ズンズンと不規則に響く2サイクルのサウンドは、リズミカルにタップを踏んでいるように軽やか。ライダーがスロットルを軽く煽るたびに回転が跳ね上がる。そのリズムが郷愁を誘ったのだ。
1972年に発売された「GT380」は、2ストローク空冷直列3気筒エンジンを搭載する。排気量は350ccのバイクがあった当時、30ccの排気量アップをするために、直列2気筒のスクエアシリンダー(内径54mm×行程54mm)をひとつ足して3気筒化とし、371ccになった。という意味でいえば“GT370”なのだが、“GT380”としたのは、より大排気量なのだとイメージさせる販売戦略上のギミックだろう。
3気筒なのにマフラーは4本出しだった。より一層の高級感と、ライバルより格上の印象を高めるためだったに違いない。

§

* [目標]:
a: GT380についての文章で、「cc」の単位で示されている数値をすべて挙げると何になりますか？
b: GT380についての文章のうち、「ズンズンと不規則に響く2サイ」で始まり「販売戦略上のギミックだろう。」で終わる部分を、「スロットル」を「アクセル」に変えて書き直してください。
GT380についての文章だけを手がかりにしてください。

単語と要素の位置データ
§

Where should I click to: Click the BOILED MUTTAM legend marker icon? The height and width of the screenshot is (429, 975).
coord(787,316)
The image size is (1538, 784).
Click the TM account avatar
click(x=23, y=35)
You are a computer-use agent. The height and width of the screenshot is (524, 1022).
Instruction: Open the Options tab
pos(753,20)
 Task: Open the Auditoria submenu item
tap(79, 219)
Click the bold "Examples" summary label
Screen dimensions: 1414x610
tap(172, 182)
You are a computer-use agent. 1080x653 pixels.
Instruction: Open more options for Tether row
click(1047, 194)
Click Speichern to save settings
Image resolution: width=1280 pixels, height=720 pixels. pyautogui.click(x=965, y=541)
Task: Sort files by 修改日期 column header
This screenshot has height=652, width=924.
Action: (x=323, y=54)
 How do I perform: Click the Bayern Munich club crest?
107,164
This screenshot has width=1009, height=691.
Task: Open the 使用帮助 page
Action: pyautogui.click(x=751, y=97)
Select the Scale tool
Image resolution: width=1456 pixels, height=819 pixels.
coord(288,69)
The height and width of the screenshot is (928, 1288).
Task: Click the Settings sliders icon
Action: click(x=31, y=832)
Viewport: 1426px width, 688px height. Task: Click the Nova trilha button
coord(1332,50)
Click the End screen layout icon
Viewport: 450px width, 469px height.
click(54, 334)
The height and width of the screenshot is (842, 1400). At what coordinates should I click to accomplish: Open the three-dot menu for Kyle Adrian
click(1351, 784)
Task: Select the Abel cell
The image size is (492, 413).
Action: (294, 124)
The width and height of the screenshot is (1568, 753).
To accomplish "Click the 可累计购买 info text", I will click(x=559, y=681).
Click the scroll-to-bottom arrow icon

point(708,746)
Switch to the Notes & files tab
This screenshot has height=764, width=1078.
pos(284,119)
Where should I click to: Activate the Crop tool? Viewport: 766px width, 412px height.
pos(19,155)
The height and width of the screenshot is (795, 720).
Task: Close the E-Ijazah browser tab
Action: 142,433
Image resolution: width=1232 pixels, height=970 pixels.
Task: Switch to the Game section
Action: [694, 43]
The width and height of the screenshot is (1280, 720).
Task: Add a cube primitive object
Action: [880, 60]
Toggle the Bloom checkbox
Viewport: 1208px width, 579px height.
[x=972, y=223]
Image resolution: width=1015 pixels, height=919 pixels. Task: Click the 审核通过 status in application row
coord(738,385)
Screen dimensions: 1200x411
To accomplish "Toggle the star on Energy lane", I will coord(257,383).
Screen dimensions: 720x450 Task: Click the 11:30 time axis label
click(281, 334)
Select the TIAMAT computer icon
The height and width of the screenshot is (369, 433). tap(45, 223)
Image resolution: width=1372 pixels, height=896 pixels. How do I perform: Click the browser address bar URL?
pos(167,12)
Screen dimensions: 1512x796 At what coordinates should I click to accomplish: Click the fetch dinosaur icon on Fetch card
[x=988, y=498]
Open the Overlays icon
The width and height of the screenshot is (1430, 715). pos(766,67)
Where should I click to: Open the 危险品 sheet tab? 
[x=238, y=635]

§

* [課題別の回答]:
a: 350cc、30cc、371cc

b:
ズンズンと不規則に響く2サイクルのサウンドは、リズミカルにタップを踏んでいるように軽やか。ライダーがアクセルを軽く煽るたびに回転が跳ね上がる。そのリズムが郷愁を誘ったのだ。
1972年に発売された「GT380」は、2ストローク空冷直列3気筒エンジンを搭載する。排気量は350ccのバイクがあった当時、30ccの排気量アップをするために、直列2気筒のスクエアシリンダー(内径54mm×行程54mm)をひとつ足して3気筒化とし、371ccになった。という意味でいえば“GT370”なのだが、“GT380”としたのは、より大排気量なのだとイメージさせる販売戦略上のギミックだろう。